Work instructions:
(A) In the Easter Rising text, do these statements agree with what it says? (i) The Royal Navy intercepted an arms shipment from Germany, and the shipment was scuttled at sea. (ii) British troops made repeated assaults on the General Post Office. (iii) Seventeen Irish Volunteers on Mount Street killed or wounded 240 British troops. For each one, answer yes or no and quote the deciding words of the text.
(B) Can you copy the stretch of the Easter Rising text from "The British Army" through "precious few targets.", word for word?

Supplied text:
%%
Their confidence was misplaced. A shipment of arms from Germany - who was happy to disrupt its enemy Great Britain, but not to commit serious resources to the endeavor - had been scuttled at sea when intercepted by the Royal Navy. And the vast majority of the population of Ireland was not behind an uprising. Thousands of Irishmen - Catholic and Protestant alike - were fighting in the trenches on the Western Front, believing that their loyal service to King and Country would earn peaceful Home Rule for Ireland, and perhaps, eventually, independence.

Most of the Irish, no less than the British, saw the Easter Rising of 1916 as a stab in the back, abetted by the vile Hun. The takeover in Dublin and smaller actions throughout the countryside would not spark a revolution.

The British Army poured troops and artillery into Dublin to suppress the Rising. They surrounded the General Post Office and other occupied buildings and blasted them to rubble with heavy guns. The rebel Irish occupiers did little firing - the British mounted no assaults and hunkered down behind improvised barricades and armored cars (at least one made out of boilerplate steel from the Guinness brewery) and offered precious few targets.

However, one contingent of Tommies was ambushed on Mount Street as they attempted to cross Dublin's Grand Canal, and were mowed down in numbers by ferocious and accurate rifle fire from 17 Irish Volunteers holed up in houses along the street. They killed or wounded 240 British troops.
%%
Supplied material:
%%
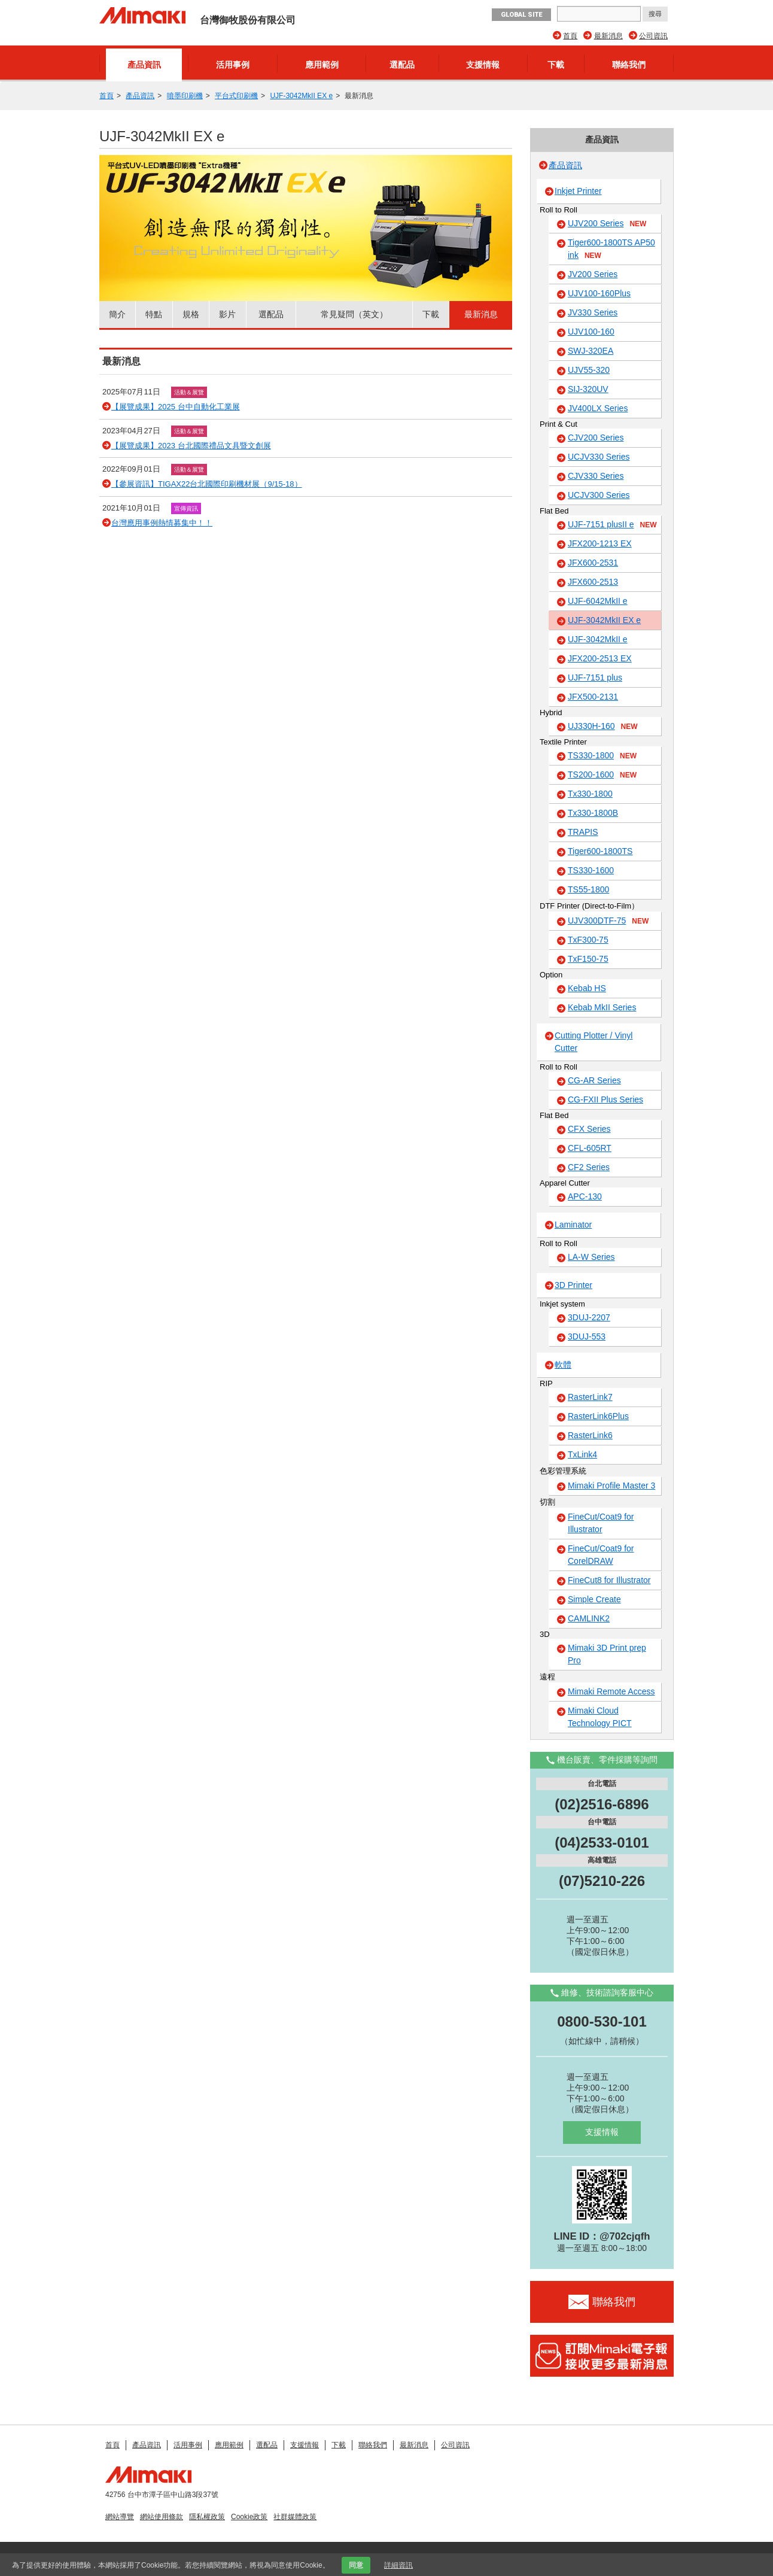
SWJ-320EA (590, 351)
%%
In response:
(A)
(i) Yes: "had been scuttled at sea when intercepted by the Royal Navy"
(ii) No: "the British mounted no assaults"
(iii) Yes: "17 Irish Volunteers holed up in houses along the street. They killed or wounded 240 British troops."

(B)
The British Army poured troops and artillery into Dublin to suppress the Rising. They surrounded the General Post Office and other occupied buildings and blasted them to rubble with heavy guns. The rebel Irish occupiers did little firing - the British mounted no assaults and hunkered down behind improvised barricades and armored cars (at least one made out of boilerplate steel from the Guinness brewery) and offered precious few targets.